What to do | Whatever the records below say, write them all out exactly.

Data extracts |
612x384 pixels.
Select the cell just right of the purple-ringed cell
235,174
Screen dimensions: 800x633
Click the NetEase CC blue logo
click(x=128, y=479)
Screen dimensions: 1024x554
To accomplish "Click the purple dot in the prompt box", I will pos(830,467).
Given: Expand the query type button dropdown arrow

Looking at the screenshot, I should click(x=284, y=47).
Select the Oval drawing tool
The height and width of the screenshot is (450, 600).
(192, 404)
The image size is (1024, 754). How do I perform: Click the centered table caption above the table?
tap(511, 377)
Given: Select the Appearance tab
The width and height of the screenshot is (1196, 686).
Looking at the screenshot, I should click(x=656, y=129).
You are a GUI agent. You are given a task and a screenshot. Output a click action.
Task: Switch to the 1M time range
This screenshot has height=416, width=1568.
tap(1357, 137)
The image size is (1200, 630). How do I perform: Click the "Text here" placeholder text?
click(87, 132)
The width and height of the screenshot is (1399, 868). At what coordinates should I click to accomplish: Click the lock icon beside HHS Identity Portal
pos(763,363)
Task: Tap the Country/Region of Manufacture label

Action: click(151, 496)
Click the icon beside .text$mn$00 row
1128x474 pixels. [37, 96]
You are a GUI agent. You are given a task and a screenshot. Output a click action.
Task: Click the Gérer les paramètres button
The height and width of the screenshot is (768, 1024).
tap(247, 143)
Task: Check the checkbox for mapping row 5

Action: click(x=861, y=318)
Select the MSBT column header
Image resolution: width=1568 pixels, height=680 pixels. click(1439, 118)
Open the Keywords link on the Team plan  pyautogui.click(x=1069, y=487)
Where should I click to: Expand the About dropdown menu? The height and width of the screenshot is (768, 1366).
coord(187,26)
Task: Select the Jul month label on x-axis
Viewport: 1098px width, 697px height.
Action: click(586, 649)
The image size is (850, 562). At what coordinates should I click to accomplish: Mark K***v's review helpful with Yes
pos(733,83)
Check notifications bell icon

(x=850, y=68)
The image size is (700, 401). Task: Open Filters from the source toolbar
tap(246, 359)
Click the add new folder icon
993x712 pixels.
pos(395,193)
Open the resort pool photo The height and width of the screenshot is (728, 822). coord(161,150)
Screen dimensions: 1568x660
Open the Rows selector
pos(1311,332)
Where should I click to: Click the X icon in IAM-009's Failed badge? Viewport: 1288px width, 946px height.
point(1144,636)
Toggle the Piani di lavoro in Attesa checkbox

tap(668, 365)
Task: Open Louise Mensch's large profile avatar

Solution to this problem |
612x384 pixels.
Select the cell just right of the purple-ringed cell
235,174
Screen dimensions: 800x633
Click the NetEase CC blue logo
click(x=128, y=479)
Screen dimensions: 1024x554
To accomplish "Click the purple dot in the prompt box", I will pos(830,467).
Given: Expand the query type button dropdown arrow

Looking at the screenshot, I should click(x=284, y=47).
Select the Oval drawing tool
The height and width of the screenshot is (450, 600).
(192, 404)
The image size is (1024, 754). How do I perform: Click the centered table caption above the table?
tap(511, 377)
Given: Select the Appearance tab
The width and height of the screenshot is (1196, 686).
Looking at the screenshot, I should click(x=656, y=129).
You are a GUI agent. You are given a task and a screenshot. Output a click action.
Task: Switch to the 1M time range
This screenshot has height=416, width=1568.
tap(1357, 137)
The image size is (1200, 630). How do I perform: Click the "Text here" placeholder text?
click(87, 132)
The width and height of the screenshot is (1399, 868). At what coordinates should I click to accomplish: Click the lock icon beside HHS Identity Portal
pos(763,363)
Task: Tap the Country/Region of Manufacture label

Action: click(151, 496)
Click the icon beside .text$mn$00 row
1128x474 pixels. [37, 96]
You are a GUI agent. You are given a task and a screenshot. Output a click action.
Task: Click the Gérer les paramètres button
The height and width of the screenshot is (768, 1024).
tap(247, 143)
Task: Check the checkbox for mapping row 5

Action: click(x=861, y=318)
Select the MSBT column header
Image resolution: width=1568 pixels, height=680 pixels. click(1439, 118)
Open the Keywords link on the Team plan  pyautogui.click(x=1069, y=487)
Where should I click to: Expand the About dropdown menu? The height and width of the screenshot is (768, 1366).
coord(187,26)
Task: Select the Jul month label on x-axis
Viewport: 1098px width, 697px height.
Action: click(586, 649)
The image size is (850, 562). At what coordinates should I click to accomplish: Mark K***v's review helpful with Yes
pos(733,83)
Check notifications bell icon

(x=850, y=68)
The image size is (700, 401). Task: Open Filters from the source toolbar
tap(246, 359)
Click the add new folder icon
993x712 pixels.
pos(395,193)
Open the resort pool photo The height and width of the screenshot is (728, 822). coord(161,150)
Screen dimensions: 1568x660
Open the Rows selector
pos(1311,332)
Where should I click to: Click the X icon in IAM-009's Failed badge? Viewport: 1288px width, 946px height.
point(1144,636)
Toggle the Piani di lavoro in Attesa checkbox

tap(668, 365)
Task: Open Louise Mensch's large profile avatar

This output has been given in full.